Items from a data source
===
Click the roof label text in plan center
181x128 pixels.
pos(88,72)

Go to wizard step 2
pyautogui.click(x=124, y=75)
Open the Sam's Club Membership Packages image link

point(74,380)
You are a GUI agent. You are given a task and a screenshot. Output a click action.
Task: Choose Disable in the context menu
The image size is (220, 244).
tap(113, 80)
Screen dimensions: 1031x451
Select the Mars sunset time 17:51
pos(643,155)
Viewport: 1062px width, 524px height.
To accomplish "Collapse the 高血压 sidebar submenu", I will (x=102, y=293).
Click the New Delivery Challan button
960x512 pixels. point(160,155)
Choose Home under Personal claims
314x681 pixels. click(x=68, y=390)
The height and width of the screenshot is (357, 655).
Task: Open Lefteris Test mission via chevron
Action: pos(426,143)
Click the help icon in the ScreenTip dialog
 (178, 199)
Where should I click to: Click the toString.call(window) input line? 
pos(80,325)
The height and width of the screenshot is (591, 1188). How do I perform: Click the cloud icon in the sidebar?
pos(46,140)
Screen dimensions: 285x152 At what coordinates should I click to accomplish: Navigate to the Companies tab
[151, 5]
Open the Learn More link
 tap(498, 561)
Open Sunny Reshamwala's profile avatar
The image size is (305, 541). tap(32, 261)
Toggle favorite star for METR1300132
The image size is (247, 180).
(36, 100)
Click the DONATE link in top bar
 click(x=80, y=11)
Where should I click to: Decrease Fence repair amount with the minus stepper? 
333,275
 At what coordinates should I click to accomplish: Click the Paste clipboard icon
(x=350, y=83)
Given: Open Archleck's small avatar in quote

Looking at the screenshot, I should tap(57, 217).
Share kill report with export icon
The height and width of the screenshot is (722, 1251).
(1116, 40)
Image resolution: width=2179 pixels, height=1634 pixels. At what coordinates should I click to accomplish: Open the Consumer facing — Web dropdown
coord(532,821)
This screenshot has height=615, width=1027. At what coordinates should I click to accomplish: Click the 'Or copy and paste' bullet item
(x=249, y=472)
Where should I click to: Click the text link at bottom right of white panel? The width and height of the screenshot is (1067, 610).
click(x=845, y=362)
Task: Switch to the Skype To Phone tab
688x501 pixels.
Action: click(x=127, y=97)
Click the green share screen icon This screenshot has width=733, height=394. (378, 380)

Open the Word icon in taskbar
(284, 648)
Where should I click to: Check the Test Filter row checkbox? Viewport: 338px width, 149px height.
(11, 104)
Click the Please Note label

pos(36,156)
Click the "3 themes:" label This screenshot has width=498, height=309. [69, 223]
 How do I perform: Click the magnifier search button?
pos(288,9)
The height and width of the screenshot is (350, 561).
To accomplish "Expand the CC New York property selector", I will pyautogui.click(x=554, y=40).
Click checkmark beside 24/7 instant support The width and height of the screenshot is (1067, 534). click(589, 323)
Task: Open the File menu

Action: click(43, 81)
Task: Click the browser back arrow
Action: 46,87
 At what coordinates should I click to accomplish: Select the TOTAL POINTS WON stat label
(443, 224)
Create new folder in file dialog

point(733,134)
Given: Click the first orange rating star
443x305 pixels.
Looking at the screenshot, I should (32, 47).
===
TASK ITEM -
Your answer should be every line above that contains the word "will".

ANSWER SECTION -
To accomplish "Collapse the 高血压 sidebar submenu", I will (x=102, y=293).
To accomplish "Expand the CC New York property selector", I will pyautogui.click(x=554, y=40).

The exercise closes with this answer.